I just want to clarify though; You do acknowledge that the social sciences are lacking in rigor, and until then, they can't serve a significant purpose in society.

Re: Soft Sciences Vs. Hard Sciences

Posted: Sun Jan 27, 2019 8:57 pm
by esquizofrenico
I don't think that it is a problem of lacking in rigour, it is simply that the scientific method, which works marvels when studying inanimate and non personal objects, it's much less useful in the kind of objects social sciences study. This is most clearly understood in the case of economics, which has already been commented. In my opinion, the existence of a perfect and completely reliable economic theory it's a contradiction, because the existence of a perfect and completely reliable economic theory would have a dramatic effect in the economic market. This is something that Wittgestein realized about psychology and why he believed it would never be a real science. You can find a formula that perfectly describes the motion of an electron and the electron won't give a damn. But if you find a formula that perfectly described the motion of a person, that person will be extremely interested in reading about it and will act in a certain way, maybe rebelling (making it a self-contradicted prophecy) or even trying to follow the formula (making it a self-fulfilled prophecy). All systems with this level of feedback are known to be extremely chaotic.

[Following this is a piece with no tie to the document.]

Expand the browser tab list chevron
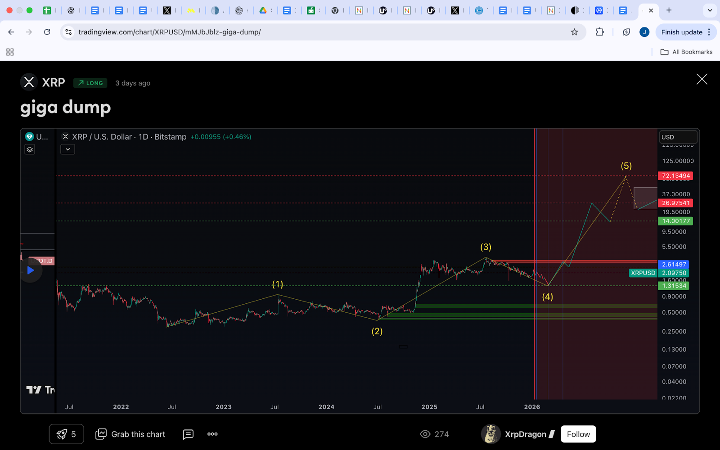 pyautogui.click(x=710, y=10)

Another problem is, of course, that some experiments that would be very easy to do with objects that are considered by the majority as non personal, are impossible to perform with personal objects. To kidnap a group of babies and putting them in an isolated chamber for their whole life to see if they develop a new language would be an extremely useful experiment, that would settle a lot of discussion about the origin of language. But good luck doing that.

So in my opinion, it is not that social sciences lack in rigour, it is simply that the scientific method has very limited use for the kind of objects they study. In fact, I believe that fields like linguistics are the most likely social sciences to be able to give a very rigorous science, since they deal with an object that was settled long ago and therefore their observations will have no effect on it. I have gone to a lot of complexity science conferences in which their main topic was linguistics and what they were doing (studying language through graph theory and entropy analysis) looked extremely rigorous and give very convincing conclusions about certain features that all languages share. That could give us predictive power to know if a certain document contains a language or simply babble, and in my opinion the only thing that matters about a science is whether it has predictive power or not.

Re: Soft Sciences Vs. Hard Sciences

Posted: Sun Jan 27, 2019 9:54 pm
by Lay Vegan
Red wrote: Sun Jan 27, 2019 7:29 pm I just want to clarify though; You do acknowledge that the social sciences are lacking in rigor, and until then, they can't serve a significant purpose in society.
What I will concede is that social sciences make soft (mostly unreliable) predictions whereas the physical sciences make hard (reliable) predictions. Obviously some fields like psychology can’t operate like chemistry, since it involves studying intangible things (what is happiness? And how is that operationally defined?) but with an abundance of replicable studies where terms are clearly defined and controlled for, perhaps such fields can become more reliable as a whole?

Unfortunately, social systems introduce far too many confounding variables that are impervious even to randomized controlled experiments (something of a gold standard in science). And of course, even if social scientists were to increase their use of randomized controlled experiments, this would introduce serious ethical concerns, as @esquizofrenico points out.

However, instead of condescendingly dismissing these sciences as “useless” or “insignificant” thereby stigmatizing them, we should be increasing funding toward those disciplines and push to improve their methodology.